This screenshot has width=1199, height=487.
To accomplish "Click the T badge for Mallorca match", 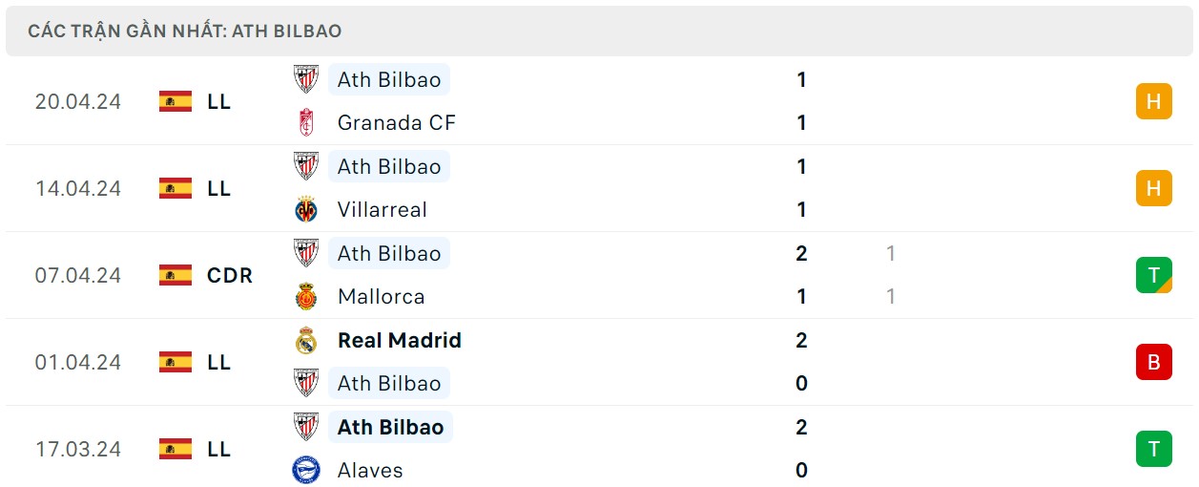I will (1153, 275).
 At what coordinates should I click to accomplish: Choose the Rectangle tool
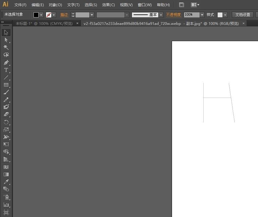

* * *

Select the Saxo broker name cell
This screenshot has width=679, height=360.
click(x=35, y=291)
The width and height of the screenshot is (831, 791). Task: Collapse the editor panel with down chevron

[EXERCISE BRIEF] Could you set down, exactly as written, the lines above between the one holding "This screenshot has width=679, height=360." and the one holding "The width and", inclusive, and nothing more?

[EXERCISE SOLUTION]
This screenshot has width=679, height=360.
click(x=35, y=291)
The width and height of the screenshot is (831, 791). Task: Collapse the editor panel with down chevron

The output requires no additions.